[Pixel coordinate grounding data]
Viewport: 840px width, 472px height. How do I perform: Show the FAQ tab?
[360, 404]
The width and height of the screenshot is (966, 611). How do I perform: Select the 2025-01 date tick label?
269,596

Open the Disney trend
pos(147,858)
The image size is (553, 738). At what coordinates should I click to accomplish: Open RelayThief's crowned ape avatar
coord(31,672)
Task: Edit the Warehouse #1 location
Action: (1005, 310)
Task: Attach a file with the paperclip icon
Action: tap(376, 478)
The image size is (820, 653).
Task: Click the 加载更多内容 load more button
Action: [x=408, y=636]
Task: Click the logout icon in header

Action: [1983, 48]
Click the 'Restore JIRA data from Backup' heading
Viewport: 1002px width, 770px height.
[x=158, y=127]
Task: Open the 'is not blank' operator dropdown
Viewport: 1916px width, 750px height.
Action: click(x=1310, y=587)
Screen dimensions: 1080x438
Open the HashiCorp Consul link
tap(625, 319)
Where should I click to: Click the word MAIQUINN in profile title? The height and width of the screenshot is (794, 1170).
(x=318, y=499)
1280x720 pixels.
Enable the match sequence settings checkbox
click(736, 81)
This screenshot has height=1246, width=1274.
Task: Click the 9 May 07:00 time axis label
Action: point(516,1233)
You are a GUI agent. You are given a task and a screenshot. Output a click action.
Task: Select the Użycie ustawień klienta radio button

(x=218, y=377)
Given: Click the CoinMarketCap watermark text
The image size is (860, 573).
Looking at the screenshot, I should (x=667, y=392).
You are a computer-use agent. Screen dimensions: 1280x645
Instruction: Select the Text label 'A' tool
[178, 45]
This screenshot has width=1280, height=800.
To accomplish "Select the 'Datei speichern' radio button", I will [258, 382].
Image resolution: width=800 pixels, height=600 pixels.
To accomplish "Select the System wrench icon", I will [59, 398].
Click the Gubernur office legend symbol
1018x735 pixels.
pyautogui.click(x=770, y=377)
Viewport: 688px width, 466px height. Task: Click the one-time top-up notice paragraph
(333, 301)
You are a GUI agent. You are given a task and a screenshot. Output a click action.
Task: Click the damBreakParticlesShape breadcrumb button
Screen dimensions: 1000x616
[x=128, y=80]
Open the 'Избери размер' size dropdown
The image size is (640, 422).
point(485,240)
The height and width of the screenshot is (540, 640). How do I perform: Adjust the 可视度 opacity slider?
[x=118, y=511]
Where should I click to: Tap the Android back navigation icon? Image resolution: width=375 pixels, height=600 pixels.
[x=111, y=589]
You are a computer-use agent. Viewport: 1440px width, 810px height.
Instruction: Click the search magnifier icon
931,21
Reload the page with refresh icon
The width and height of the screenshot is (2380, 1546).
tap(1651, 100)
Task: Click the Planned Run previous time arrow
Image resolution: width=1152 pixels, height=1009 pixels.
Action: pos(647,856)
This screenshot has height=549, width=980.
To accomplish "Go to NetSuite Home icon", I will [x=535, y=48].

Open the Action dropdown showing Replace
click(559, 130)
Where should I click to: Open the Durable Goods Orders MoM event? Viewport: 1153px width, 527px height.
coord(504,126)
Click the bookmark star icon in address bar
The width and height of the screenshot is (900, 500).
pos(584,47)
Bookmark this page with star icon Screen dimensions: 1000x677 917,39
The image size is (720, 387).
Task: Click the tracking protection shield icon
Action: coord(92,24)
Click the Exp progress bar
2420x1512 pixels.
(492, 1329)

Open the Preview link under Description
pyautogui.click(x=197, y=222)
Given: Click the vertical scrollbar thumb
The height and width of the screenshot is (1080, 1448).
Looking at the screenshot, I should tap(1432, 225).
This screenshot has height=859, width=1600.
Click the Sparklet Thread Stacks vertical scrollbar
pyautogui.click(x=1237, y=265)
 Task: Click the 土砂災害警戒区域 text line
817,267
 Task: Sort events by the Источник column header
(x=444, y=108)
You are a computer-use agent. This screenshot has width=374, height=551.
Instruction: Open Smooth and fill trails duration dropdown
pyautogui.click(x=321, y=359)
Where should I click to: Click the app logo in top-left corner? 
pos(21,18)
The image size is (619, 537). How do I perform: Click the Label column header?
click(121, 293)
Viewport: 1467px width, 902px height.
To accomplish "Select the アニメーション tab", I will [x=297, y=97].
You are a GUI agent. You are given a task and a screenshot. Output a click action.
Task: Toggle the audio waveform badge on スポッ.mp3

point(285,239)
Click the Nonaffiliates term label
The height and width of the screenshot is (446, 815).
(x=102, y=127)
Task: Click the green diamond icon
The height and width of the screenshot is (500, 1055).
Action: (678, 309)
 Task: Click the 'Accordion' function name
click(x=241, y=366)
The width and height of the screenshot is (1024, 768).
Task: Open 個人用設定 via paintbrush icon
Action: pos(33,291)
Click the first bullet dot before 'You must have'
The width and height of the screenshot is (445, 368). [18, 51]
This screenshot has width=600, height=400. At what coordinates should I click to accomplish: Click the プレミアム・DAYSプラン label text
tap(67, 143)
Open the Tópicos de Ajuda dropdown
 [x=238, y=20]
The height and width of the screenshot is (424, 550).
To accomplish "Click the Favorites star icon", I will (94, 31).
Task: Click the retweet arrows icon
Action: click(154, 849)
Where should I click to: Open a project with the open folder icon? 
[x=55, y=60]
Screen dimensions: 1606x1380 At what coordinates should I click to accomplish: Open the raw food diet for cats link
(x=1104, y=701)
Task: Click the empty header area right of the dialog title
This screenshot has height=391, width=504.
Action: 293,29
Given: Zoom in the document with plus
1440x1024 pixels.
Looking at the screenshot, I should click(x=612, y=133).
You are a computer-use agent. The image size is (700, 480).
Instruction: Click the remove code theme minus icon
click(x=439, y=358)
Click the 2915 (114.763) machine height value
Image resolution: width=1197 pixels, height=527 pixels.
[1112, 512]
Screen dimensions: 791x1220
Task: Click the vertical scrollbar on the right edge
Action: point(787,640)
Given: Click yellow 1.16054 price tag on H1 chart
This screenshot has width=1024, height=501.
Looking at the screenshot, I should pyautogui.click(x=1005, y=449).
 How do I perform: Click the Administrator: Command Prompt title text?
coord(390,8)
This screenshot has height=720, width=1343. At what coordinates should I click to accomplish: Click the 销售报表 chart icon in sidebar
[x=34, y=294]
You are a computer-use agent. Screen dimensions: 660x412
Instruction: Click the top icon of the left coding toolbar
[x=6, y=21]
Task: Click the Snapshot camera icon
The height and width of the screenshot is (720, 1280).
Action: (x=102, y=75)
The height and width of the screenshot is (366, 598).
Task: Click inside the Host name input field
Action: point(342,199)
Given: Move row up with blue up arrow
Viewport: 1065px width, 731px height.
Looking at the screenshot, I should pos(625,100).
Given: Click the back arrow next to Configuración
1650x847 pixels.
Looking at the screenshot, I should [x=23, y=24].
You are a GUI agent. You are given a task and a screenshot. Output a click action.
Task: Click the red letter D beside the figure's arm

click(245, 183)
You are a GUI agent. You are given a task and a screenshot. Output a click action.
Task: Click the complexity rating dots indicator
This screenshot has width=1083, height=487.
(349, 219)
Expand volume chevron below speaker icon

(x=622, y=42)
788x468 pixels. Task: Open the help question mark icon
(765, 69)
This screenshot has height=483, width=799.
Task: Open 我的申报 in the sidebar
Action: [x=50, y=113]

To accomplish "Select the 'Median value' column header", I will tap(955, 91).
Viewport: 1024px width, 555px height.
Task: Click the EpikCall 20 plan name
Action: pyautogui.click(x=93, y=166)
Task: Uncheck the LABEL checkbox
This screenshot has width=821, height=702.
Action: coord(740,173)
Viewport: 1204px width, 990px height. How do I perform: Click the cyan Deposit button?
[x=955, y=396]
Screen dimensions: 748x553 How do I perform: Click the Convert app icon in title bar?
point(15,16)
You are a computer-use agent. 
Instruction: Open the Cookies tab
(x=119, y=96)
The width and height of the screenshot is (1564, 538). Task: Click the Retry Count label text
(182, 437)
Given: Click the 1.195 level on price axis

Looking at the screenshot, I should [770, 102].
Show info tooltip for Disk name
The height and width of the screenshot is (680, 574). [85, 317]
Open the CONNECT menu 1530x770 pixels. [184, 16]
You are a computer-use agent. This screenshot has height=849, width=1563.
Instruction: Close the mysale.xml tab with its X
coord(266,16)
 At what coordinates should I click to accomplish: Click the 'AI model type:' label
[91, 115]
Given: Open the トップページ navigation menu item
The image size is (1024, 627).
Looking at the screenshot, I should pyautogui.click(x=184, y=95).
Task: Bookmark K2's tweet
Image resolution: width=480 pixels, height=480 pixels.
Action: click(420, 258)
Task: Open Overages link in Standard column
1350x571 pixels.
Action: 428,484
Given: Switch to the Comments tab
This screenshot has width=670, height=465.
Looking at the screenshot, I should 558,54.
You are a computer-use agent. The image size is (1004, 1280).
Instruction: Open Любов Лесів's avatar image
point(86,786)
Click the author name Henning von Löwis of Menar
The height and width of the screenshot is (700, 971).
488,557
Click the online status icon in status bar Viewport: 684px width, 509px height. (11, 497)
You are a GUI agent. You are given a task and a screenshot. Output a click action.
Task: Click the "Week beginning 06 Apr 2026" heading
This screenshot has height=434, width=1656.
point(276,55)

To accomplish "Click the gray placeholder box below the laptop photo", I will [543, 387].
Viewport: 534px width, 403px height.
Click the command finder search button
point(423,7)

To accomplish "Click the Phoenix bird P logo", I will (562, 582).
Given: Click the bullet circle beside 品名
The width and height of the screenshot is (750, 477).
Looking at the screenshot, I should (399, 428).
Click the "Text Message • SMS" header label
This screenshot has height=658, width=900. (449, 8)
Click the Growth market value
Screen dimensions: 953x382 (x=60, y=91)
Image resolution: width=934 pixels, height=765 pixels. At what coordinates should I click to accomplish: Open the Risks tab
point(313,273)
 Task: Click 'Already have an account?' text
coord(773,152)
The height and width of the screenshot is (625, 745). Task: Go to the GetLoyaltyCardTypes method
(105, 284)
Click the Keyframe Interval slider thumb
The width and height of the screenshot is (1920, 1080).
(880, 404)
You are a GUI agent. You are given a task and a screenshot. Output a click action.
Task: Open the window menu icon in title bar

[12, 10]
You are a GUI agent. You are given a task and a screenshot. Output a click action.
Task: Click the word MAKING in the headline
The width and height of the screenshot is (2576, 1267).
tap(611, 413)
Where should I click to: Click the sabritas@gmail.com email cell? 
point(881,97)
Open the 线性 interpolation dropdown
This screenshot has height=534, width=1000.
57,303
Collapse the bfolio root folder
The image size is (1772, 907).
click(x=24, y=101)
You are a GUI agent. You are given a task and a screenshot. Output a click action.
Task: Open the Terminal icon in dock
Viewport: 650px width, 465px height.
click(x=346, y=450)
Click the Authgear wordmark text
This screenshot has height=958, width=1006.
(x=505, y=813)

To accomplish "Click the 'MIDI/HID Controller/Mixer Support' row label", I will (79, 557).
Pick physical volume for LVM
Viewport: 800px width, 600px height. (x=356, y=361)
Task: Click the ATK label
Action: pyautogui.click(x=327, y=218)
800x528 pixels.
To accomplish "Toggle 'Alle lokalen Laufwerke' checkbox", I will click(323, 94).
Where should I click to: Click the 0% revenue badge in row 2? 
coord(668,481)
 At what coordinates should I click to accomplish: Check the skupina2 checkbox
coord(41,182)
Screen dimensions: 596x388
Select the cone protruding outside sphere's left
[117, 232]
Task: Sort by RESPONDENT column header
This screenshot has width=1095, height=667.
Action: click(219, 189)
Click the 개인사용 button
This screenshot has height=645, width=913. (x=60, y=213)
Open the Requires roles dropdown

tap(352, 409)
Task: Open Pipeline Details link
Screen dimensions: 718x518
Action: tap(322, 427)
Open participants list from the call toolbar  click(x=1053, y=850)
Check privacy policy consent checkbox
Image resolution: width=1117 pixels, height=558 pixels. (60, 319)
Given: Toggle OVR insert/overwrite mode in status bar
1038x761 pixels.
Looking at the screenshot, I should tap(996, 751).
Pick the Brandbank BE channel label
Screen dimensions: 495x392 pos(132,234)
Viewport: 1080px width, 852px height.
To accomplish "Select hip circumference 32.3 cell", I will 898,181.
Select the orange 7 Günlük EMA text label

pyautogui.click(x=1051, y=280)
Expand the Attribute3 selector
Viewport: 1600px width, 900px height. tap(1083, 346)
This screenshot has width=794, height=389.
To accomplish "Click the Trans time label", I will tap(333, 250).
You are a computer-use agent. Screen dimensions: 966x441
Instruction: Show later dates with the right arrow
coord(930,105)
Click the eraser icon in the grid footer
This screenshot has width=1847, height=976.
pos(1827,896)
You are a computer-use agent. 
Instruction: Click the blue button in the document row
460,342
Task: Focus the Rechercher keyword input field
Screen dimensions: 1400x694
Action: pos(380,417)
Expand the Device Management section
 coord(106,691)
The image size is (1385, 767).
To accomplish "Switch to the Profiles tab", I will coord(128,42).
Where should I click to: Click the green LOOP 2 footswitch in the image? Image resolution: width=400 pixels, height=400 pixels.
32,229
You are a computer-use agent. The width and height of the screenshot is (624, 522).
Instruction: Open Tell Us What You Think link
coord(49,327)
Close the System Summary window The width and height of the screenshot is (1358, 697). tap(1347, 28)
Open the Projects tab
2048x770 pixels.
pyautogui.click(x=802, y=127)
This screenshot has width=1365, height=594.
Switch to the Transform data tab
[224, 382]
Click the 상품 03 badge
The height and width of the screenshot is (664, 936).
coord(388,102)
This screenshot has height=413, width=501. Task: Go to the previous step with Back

EXERCISE PROMPT:
Answer with one number only, the count of lines in the entries above that hold the string "status".

EXERCISE SOLUTION:
2